When people first encounter Reiki, maybe from a friend or a website or flyer, they often can’t wrap their minds around it. It seems a little cuckoo. A little “out there.”
It doesn’t help that different Reiki practitioners and schools have different approaches, some of which are somewhat removed from the Japanese origins of the practice.
When you take the system of Reiki back as much as possible to its Japanese roots, it’s really not that “out there.” The system of Reiki is a simple meditation and healing practice, no more cuckoo than sister practices from other traditions such as yoga or qigong.
The system of Reiki sometimes seems “out there” because it is hard to describe.
By its very nature, any spiritual practice is hard to encapsulate in words. These are mystery practices.
Engaging directly with the mystery – of life, existence, and what lies beyond existence as we know it – is so worthwhile. But we have to let our brains step out of the driver’s seat to truly explore.
So in Reiki, understanding is not necessarily the same as intellectually knowing.
Words are fantastic tools for exploration.
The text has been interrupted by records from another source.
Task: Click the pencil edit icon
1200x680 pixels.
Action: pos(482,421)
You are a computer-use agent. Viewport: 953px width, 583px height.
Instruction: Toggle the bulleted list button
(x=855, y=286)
Our brains are excellent protectors, creative drivers, and life navigators. I don’t advocate abandoning language or intellect. But words can be limiting.
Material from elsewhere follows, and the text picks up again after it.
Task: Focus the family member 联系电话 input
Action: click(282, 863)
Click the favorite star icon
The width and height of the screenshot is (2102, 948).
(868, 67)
It’s true that understanding without words can make us uneasy, since we are so used to being able to place our experiences in nice, neat idea boxes with labels carefully pasted on the outside.
But understanding without words is also powerful, without those boxes keeping things contained.
Understanding without words is limitless.
Do you want to be limited or limitless? There are many right answers, as in any spiritual inquiry. What are yours? Your answers are colored by your own experiences and might be nuanced and even contradictory. Please share your thoughts below if this post sparked something in you.
May each of you embrace words for all they offer you. And may you also settle under those words and engage directly with the mystery of being.
Ps. The irony is not lost on me that I have used so many words to explore this concept! You have to start somewhere.